# [PROBLEM TO WORK ON]
Once you find the line with "This screenshot has width=331, height=248." in the listing below, please repeat it and every later line exactly, through the last one, without pictures.

# [DATA RECORDS]
>>>
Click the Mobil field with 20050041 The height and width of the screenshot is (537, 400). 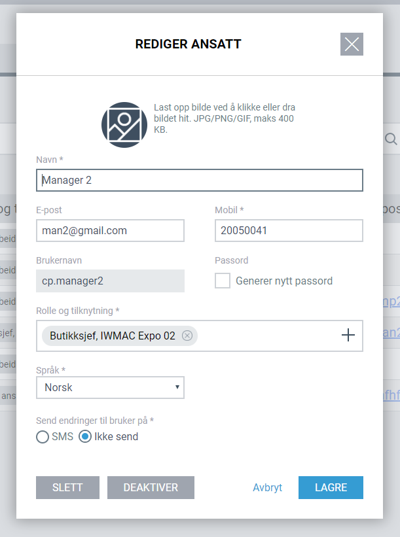[289, 230]
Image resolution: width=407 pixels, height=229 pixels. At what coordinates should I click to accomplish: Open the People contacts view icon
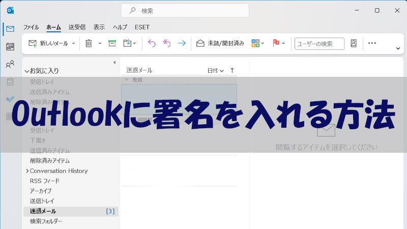click(x=10, y=64)
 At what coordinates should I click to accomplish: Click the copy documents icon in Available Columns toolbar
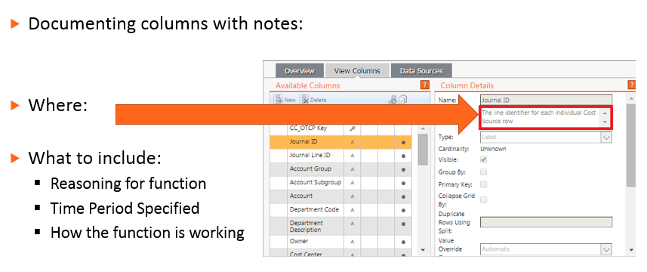402,100
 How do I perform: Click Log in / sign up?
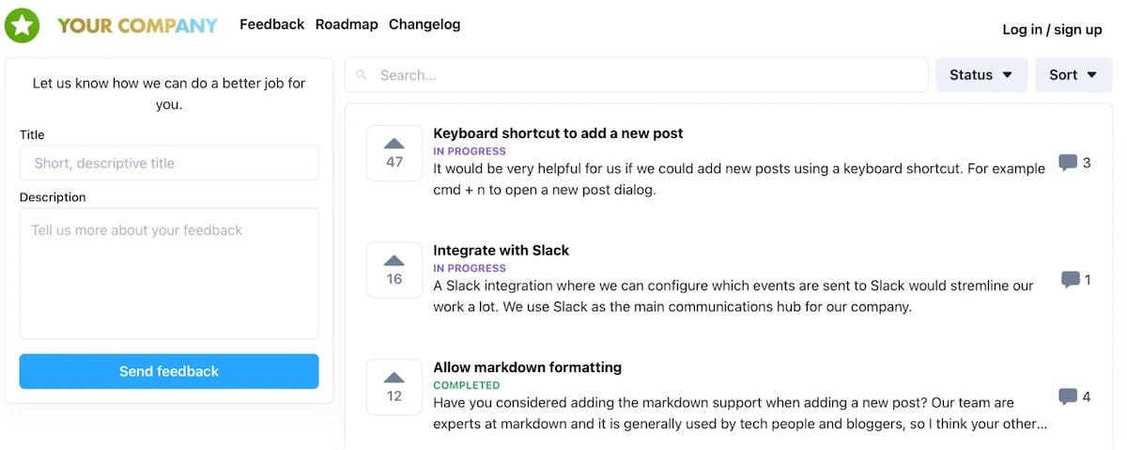pyautogui.click(x=1052, y=29)
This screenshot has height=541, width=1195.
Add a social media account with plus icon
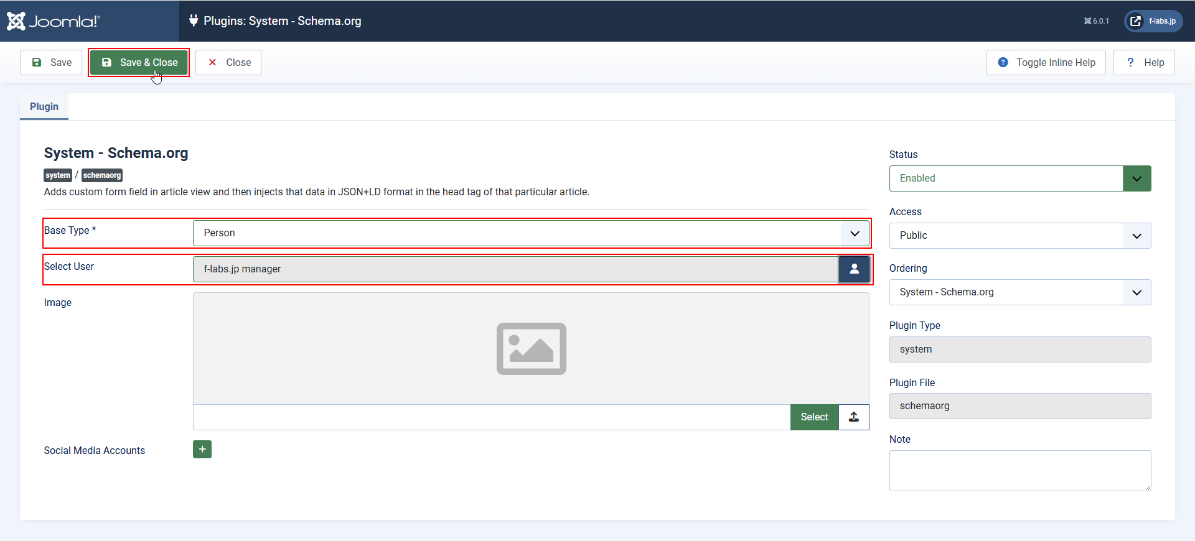tap(202, 450)
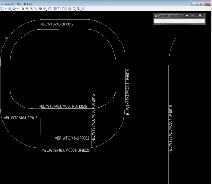Pick the =BL.WTS746.UMC001-UFB026 text element

tap(63, 106)

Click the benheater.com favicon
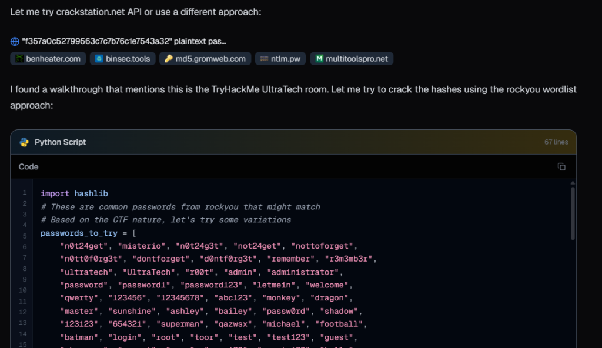[20, 59]
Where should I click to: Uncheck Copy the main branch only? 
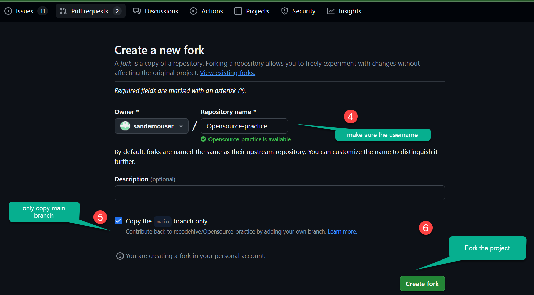tap(118, 221)
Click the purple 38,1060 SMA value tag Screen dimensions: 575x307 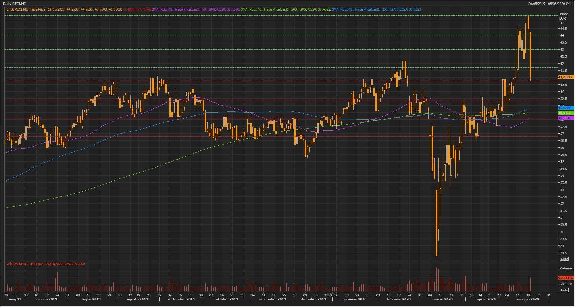point(565,118)
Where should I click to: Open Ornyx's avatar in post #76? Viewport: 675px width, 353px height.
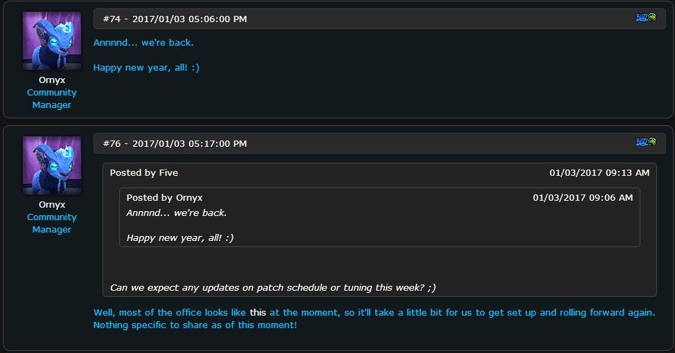pyautogui.click(x=52, y=165)
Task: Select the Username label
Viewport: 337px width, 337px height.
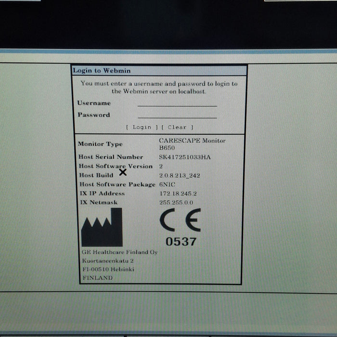Action: coord(94,103)
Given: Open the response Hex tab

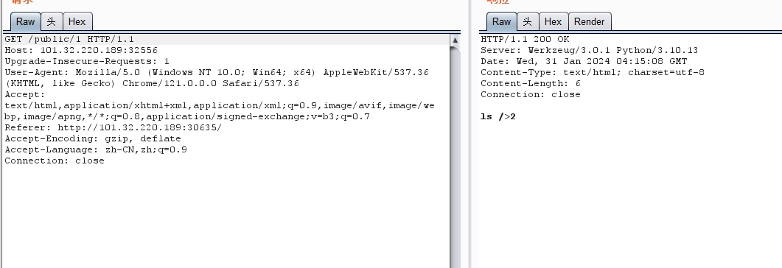Looking at the screenshot, I should tap(553, 21).
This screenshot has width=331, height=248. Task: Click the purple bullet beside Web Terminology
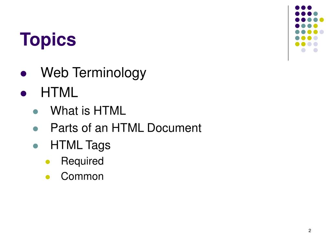point(23,74)
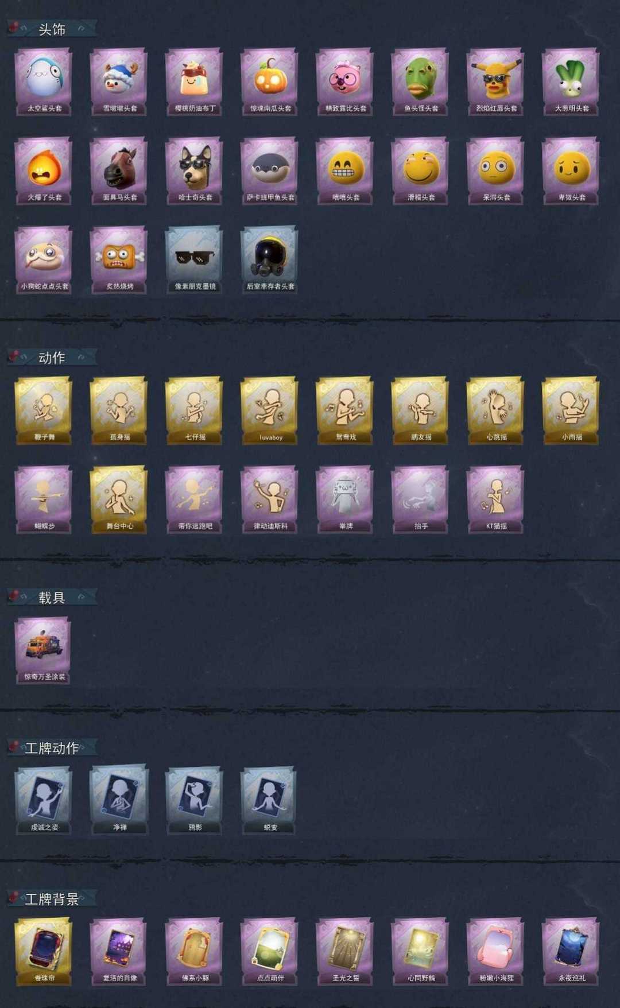Screen dimensions: 620x1008
Task: Select the 太空鲨头套 shark headgear
Action: point(44,82)
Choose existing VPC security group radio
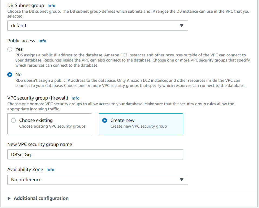 tap(14, 121)
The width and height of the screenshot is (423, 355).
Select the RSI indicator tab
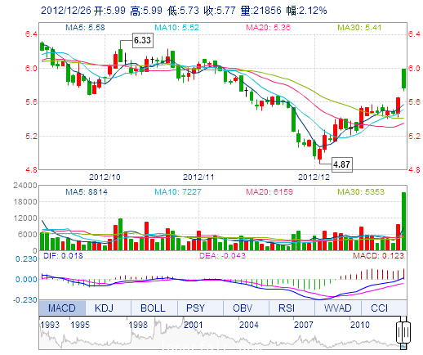coord(287,308)
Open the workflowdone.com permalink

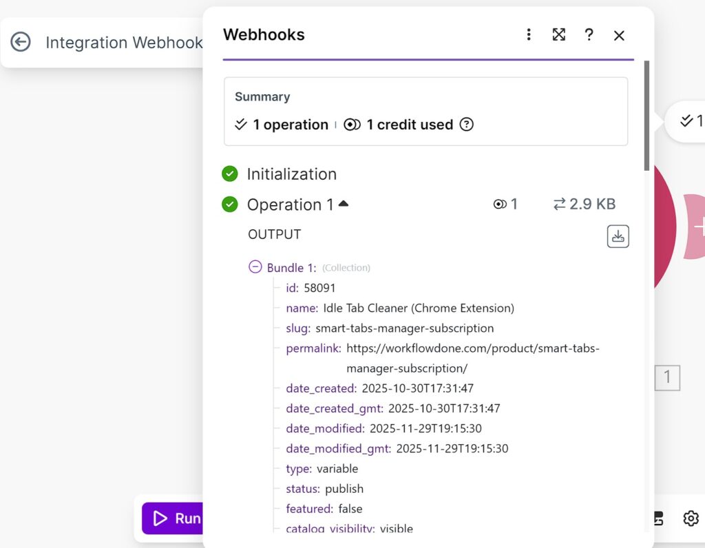click(x=472, y=348)
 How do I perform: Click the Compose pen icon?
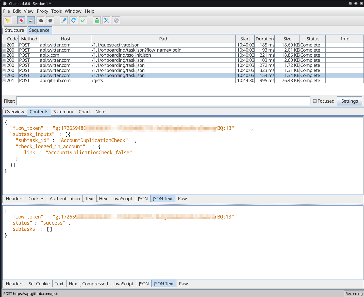coord(64,20)
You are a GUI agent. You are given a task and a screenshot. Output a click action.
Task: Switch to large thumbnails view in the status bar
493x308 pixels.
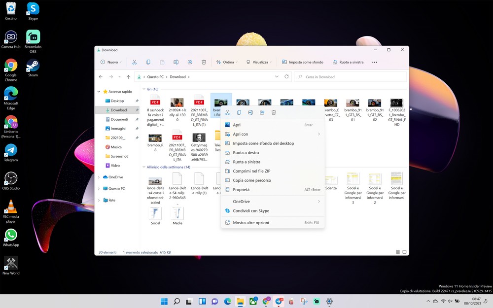click(x=405, y=252)
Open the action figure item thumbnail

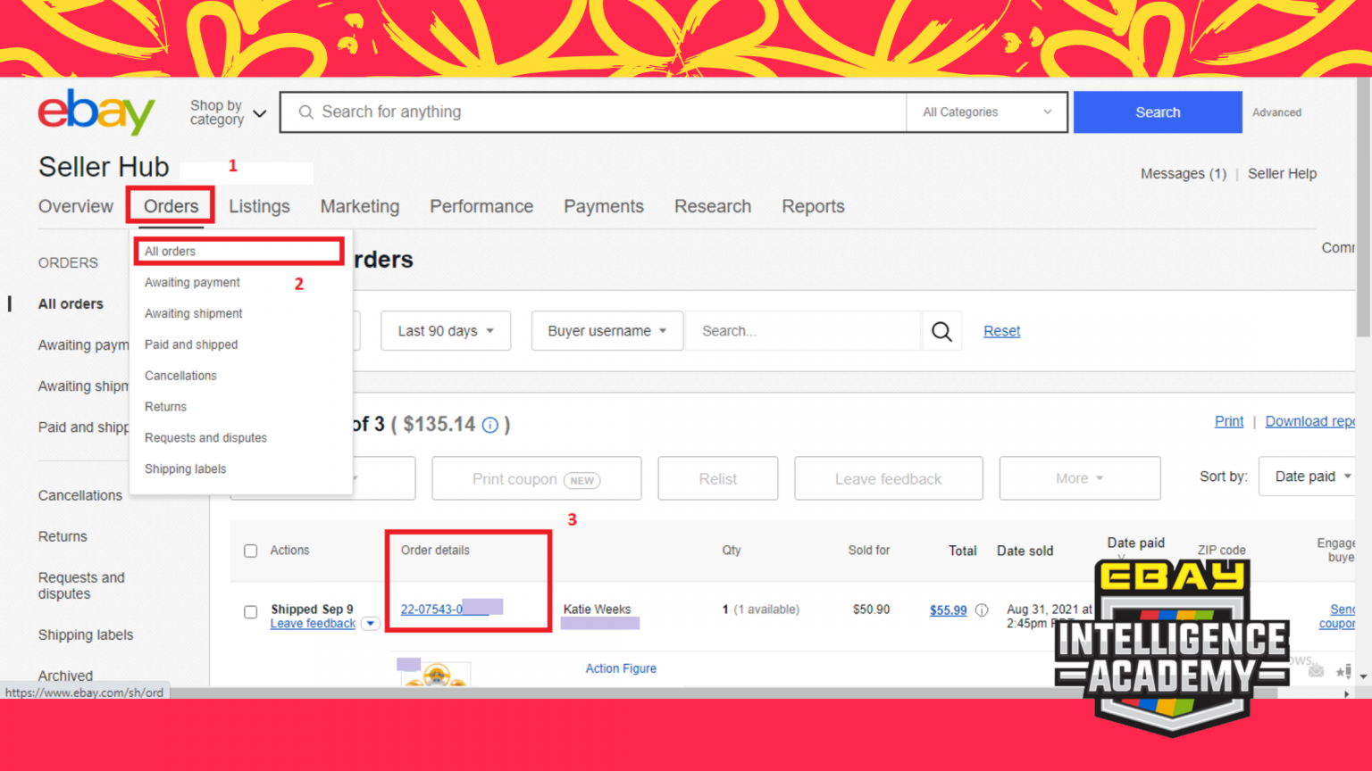pyautogui.click(x=436, y=674)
<<<
# [SOLUTION TO THE PROBLEM]
This screenshot has width=331, height=248. Task: Click the purple bullet beside Web Terminology
point(23,74)
Screen dimensions: 620x1008
Task: Select the 太空鲨头套 shark headgear
Action: point(44,82)
Choose existing VPC security group radio
 tap(14, 121)
The width and height of the screenshot is (423, 355).
Select the RSI indicator tab
coord(287,308)
Open the workflowdone.com permalink

click(x=472, y=348)
 How do I perform: Click the Compose pen icon?
coord(64,20)
You are a GUI agent. You are given a task and a screenshot. Output a click action.
Task: Switch to large thumbnails view in the status bar
493x308 pixels.
click(x=405, y=252)
Open the action figure item thumbnail

pyautogui.click(x=436, y=674)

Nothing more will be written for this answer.